En varias ocasiones hablé de mi “reomanía” y todavía hoy no sé si es una pasión o una enfermedad la que me obliga a perseguir los reos donde los haya. Conozco a otros pescadores que se obsesionan por el salmón. Tengo compañeros de pesca que no aguantan los bolos o magras capturas de reos y se dedican casi exclusivamente a perseguir las truchas.
Salen a los tramos libres o a cotos trucheros y se olvidan de lo demás. Yo me estoy preguntando lo que hubiera pasado si en el año 1979 no hubiera descubierto en el Cares que había un pez extraño capaz de llevarme a replantearme todos mis conocimientos en pesca a mosca. Además creo que todos mis progresos en pesca se los debo a él y a la competición. Los poetas necesitamos una musa para nutrir nuestras inspiraciones. Para mí el reo ha sido y es el pez que abierta o calladamente está presente en gran parte de mis escritos. Pensaba que con el tiempo y la edad mi “reomanía” crónica se iba a aliviar pero sucedió todo lo contrario. Empeoró sensiblemente este último verano por contagiar un virus que vino a agravar algo ya bastante grave en sí. Esta nueva “reomanía” probablemente influenciada por la pandemia de moda, he decidido llamarla : “Reomanía –A–“

Por culpa de este nuevo virus cuando estoy cerca de un río “reífero” me siento inmerso en otro universo. Todo lo demás, incluso las obligaciones de la vida ordinaria, me pone nervioso. Perdí la venta de una vieja caravana porque no quise ir a Francia a buscarla. Me la pagaban bien y sólo tardaría 36 horas pero había entrada de reos en el Cares. Es más, puedo mostrarme agresivo con gente que pone mucho interés en temas que me dejan indiferente o que me sacan de la “reosefera”. Si me hablan de fútbol o de política, o por ejemplo cuando, en este momento de la historia, me piden comentarios sobre los hechos y milagros del presidente Sarkozy (al hablar de milagros todos me entenderán) me invade el sopor de la siesta. Entro en una forma de autismo que desespera a mi mujer. Todo me aburre pero cuando llega la hora de salir y me encuentro en mi coche rodando hacia un incierto destino soy otro hombre excitado por una fiebre extraña. Tengo mis lugares de pesca en los dos ríos que están cerca de mi “mansión de verano”, el Cares y el Sella. La primera cosa que hago es mirar cómo están repartidos los pescadores que en este momento ocupan el río. Elijo mi tramo en función de los coches que veo en los aparcamientos habituales. Por eso quiero pescar solo, entrar solo en el río porque si de repente quiero cambiar de sitio no tengo que preocuparme por el compañero que, por muy buena persona que sea, me va a fastidiar la tarde.

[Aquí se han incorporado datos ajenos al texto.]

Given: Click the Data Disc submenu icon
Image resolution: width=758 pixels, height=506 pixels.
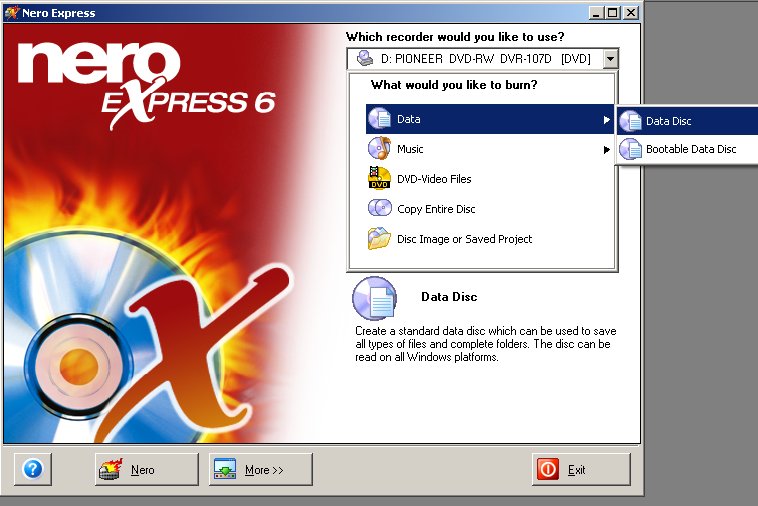Looking at the screenshot, I should [x=631, y=121].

Hasta me olvido de importantes problemas porque no quiero dejar de pensar en el hilo o en la mosca que voy a usar. El hilo del terminal es un rompecabezas porque el único efectivo, sobre todo a mosca seca, es el fino: un 0,10 y hasta un 0,9. Creo que el hilo tiene que ser fino posiblemente para ser menos visible pero esencialmente para que la mosca trabaje más naturalmente en las derivas. He hecho cientos de pruebas, hay hilos que parecen fuertes pero después de dos o tres grandes tensiones se rompen. Los hay que no se rompen pero empiezan pronto a rizar sobre todo con las hormigas aladas o con los tricópteros. De momento me quedo con un 0.104 fluorocarbono.

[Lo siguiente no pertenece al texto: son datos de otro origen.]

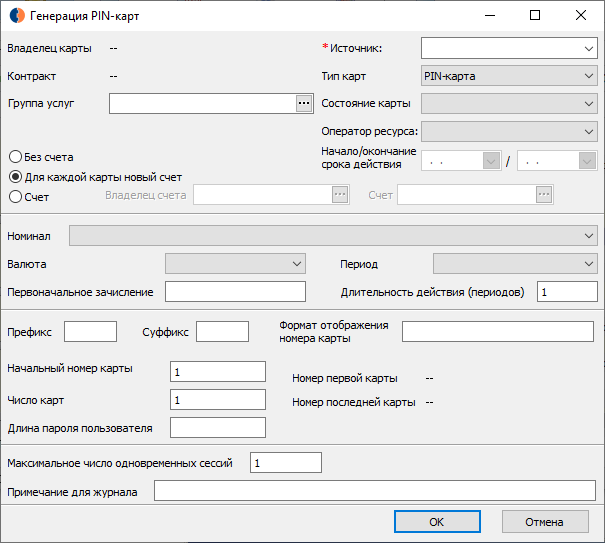Click the Префикс input field
Viewport: 605px width, 543px height.
[x=90, y=332]
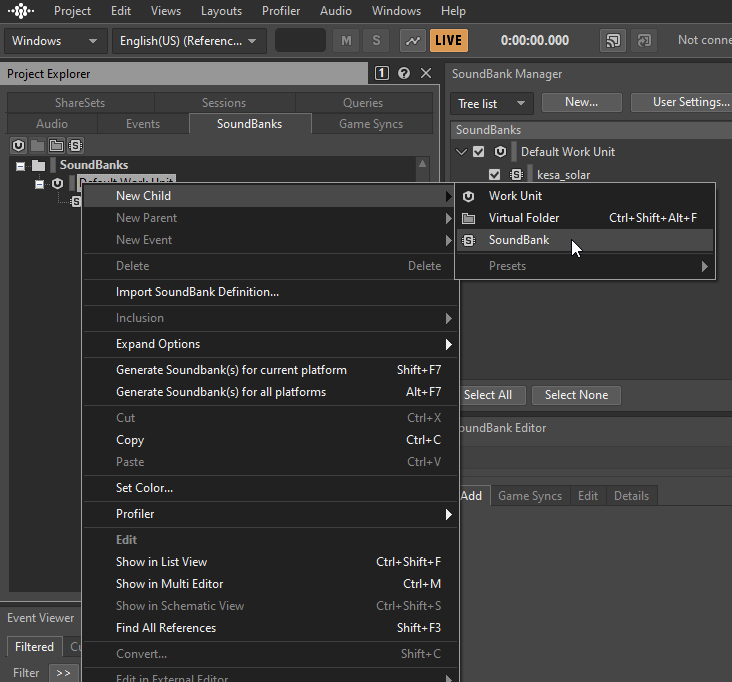Click the User Settings button
This screenshot has width=732, height=682.
point(688,102)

Otro engorro es el nudo de mosca. He perdido peces por romperse este nudo también más o menos resistente según las marcas. En mis investigaciones he llegado a observar que algunos anzuelos tienen las anillas más finas que otros. Las anillas finas son culpables de roturas por el efecto navajadebido a un grosor insuficiente. Para paliar este defecto utilizo casi siempre el nudo cuya ilustración adjunto.

En acción de pesca tenemos que estar atentos y concentrados permanentemente. A veces pasan las horas sin más actividad que la de unas truchitas o de unos esguines y de sopetón, en una postura que no dio señal de vida o que propinó sucesivos rechazos, un reo ataca y si nos descuidamos, cansados por tantos lances en el vacío, la sorpresa no perdona y cuanto más grande es el pez más fatídico es el resultado.

De vez en cuando sin embargo, como los buenos alumnos que han trabajado mucho y bien, tenemos nuestra recompensa: la saeta plateada que a cada salto ilumina la tarde y amenaza llevarse mosca y sedal termina sus endiablados brincos en la red negra de nuestra sacadera. Después de liberar nuestro contrincante con todos los honores debidos al vencido miramos con emoción la huella de su paso por nuestra mano, la plata de ley que ningún dinero puede comprar.